====== GIVEN TEXT ======

Plaintiffs' second evidentiary argument involves Plaintiffs' personnel files and computer assessment scores, which could not be located by Defendants. (Court Doc. 72-7, Lawrence Fed. R. Civ. P. 30(b)(6) Dep. 109-111.) Plaintiffs urge the Court to find that Defendants are guilty of spoliation, and to draw inferences in Plaintiffs' favor regarding the missing documents. "The rules that apply to the spoiling of evidence and the range of appropriate sanctions are defined by state law . . . ." Beck v. Haik, 377 F.3d 624, 641 (6th Cir 2004) (citing Nationwide Mut. Fire Ins. Co. v. Ford Motor Co., 174 F.3d 801, 804 (6th Cir. 1999)). According to Tennessee state courts, "[t]he doctrine of spoliation of evidence permits a court to draw a negative inference against a party that has intentionally, and for an improper purpose, destroyed, mutilated, lost, altered, or concealed evidence." Bronson v. Umphries, 138 S.W.3d 844, 854 (Tenn. Ct. App. 2003) (emphasis added). As Plaintiffs have offered no probative evidence suggesting that defendants intentionally lost the documents in question, and did so for an improper purpose, the Court does not accept their argument as to spoliation. See id.
II. SUMMARY JUDGMENT STANDARD
Summary judgment is proper where "the pleadings, depositions, answers to interrogatories, and admissions on file, together with the affidavits, if any, show that there is no genuine issue as to any material fact and that the moving party is entitled to judgment as a matter of law." Fed. R. Civ. P. 56(c). In ruling on a motion for summary judgment, the Court must view the facts contained in the record and all inferences that can be drawn from those facts in the light most favorable to the nonmoving party. Matsushita Elec. Indus. Co. v. Zenith Radio Corp., 475 U.S. 574, 587 (1986); Nat'l Satellite Sports, Inc. v. Eliadis Inc., 253 F.3d 900, 907 (6th Cir. 2001). The Court cannot weigh the evidence, judge the credibility of witnesses, or determine the truth of any matter in dispute. Anderson v. Liberty Lobby, Inc., 477 U.S. 242, 249 (1986).

======

- _TASK TO CARRY OUT_
From the court passage on spoliation and summary judgment, return word for word everything between "II. SUMMARY JUDGMENT" and "242, 249 (1986).", inclusive.

====== MATERIAL ======

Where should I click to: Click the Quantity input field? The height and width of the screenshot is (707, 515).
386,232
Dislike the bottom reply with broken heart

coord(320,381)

======

- _EXERCISE RESPONSE_
II. SUMMARY JUDGMENT STANDARD
Summary judgment is proper where "the pleadings, depositions, answers to interrogatories, and admissions on file, together with the affidavits, if any, show that there is no genuine issue as to any material fact and that the moving party is entitled to judgment as a matter of law." Fed. R. Civ. P. 56(c). In ruling on a motion for summary judgment, the Court must view the facts contained in the record and all inferences that can be drawn from those facts in the light most favorable to the nonmoving party. Matsushita Elec. Indus. Co. v. Zenith Radio Corp., 475 U.S. 574, 587 (1986); Nat'l Satellite Sports, Inc. v. Eliadis Inc., 253 F.3d 900, 907 (6th Cir. 2001). The Court cannot weigh the evidence, judge the credibility of witnesses, or determine the truth of any matter in dispute. Anderson v. Liberty Lobby, Inc., 477 U.S. 242, 249 (1986).